→ TASK OBJECTIVE
Answer these questions using the race report below:
(a) Which team does Carlos Huertas drive for?
(b) On which lap did Merhi get a run on Abt going into Lisboa?
(c) Who set the fastest lap?

→ EXCERPTED PASSAGE

Behind them, Vergne had picked off Felix Rosenqvist (Performance Racing) somewhere round the back of the circuit, helped by the fact that the Swede had hit the barriers on the first lap and was now struggling with the car. While Mortara continued to disappear into the distance, just outside the top ten was Carlos Huertas (Hitech Racing), now up to 11th after a steady start and looking to improve his start position for the Grand Prix on Sunday.
By the halfway stage there was a serious bottleneck developing in the shape of Abt, and while Daniel Juncadella (Prema Powerteam) lost another place and fell to 13th after a poor start, Vergne was catching van der Zande at around a second a lap partly because Renger was the back end of the train that started behind Abt. The way things were going it was a train that would soon include the Frenchman. It might also include Huertas as he was now in the top ten, having got the better of da Costa. However, the fiercest fighting was still in Abt's vicinity, especially when Merhi got a run on him as they went into Lisboa on lap 8. They were side by side all the way with Merhi eventually coming out ahead. Presumably there was contact, because shortly afterwards Merhi suddenly dropped out of contention, letting Abt back into 3rd and promoting Bottas back to 4th. And then he was gone altogether, first spinning at Matsuya and eventually parking up against the barriers out at Lisboa on the final lap, his left rear tyre completely flat. That promoted everyone except Mortara and Vanthoor one place, which Huertas turned into two places when he snatched 9th from Rosenqvist, and then just for good measure Alexandre Imperatori (Toda Racing with KCMG) was gone, the Swiss spinning off at Lisboa and out of the race with two laps left to run. Adding to the fun William Buller (Fortec Motorsport) was hit by Yuhi Sekiguchi (Three Bond Racing) as they tried to negotiate the Melco Hairpin, but at least they both made it to the finish.
And so Mortara won the Qualification race, looking very much at ease. Vanthoor was 2nd from Abt, Bottas, Wittmann, van der Zande, Vergne, Huertas and da Costa. Juncadella was 11th after he too pushed past Rosenqvist, and they were followed home by Felipe Nasr (R?ikk?nen Robertson Racing), Jazeman Jaafar (Carlin), Ryo Haryanto (R?ikk?nen Robertson Racing), Lucas Foresti (Fortec Motorsport), Carlos Munoz (Hitech Racing), Yuji Kunimoto (Tom's), Rafael Suzuki (Tom's), Buller and Sekiguchi. Hideki Yamauchi (Hanashima Racing) ended up 21st from Mehri, Adderly Fong (Sino Vision Racing), Michael Ho (R?ikk?nen Robertson Racing) and Sato, after his early pitstop delayed him significantly.
The fastest lap was set by Vanthoor.

→ LISTED ENTRIES
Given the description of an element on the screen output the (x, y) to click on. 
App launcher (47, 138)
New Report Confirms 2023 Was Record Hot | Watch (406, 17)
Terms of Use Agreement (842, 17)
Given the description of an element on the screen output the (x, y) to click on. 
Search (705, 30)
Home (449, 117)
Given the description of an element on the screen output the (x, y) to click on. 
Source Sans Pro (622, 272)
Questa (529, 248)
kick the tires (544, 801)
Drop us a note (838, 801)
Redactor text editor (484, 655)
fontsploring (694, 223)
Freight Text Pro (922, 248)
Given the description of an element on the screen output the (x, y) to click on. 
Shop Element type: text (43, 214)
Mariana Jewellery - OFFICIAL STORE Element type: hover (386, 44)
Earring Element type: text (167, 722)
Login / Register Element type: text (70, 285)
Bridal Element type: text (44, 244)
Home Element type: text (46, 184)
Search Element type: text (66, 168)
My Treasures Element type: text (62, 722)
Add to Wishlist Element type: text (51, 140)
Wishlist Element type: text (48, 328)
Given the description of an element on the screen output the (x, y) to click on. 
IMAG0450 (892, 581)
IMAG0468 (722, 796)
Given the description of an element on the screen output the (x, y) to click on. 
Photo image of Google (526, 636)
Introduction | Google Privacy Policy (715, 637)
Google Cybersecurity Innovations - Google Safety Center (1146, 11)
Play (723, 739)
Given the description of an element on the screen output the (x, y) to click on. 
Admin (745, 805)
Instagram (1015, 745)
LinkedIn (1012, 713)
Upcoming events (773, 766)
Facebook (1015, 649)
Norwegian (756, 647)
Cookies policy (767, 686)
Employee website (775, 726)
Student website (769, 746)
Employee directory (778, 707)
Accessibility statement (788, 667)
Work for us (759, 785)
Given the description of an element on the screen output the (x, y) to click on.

→ SOLUTION TO THIS PROBLEM
(a) Hitech Racing
(b) Lap 8
(c) Vanthoor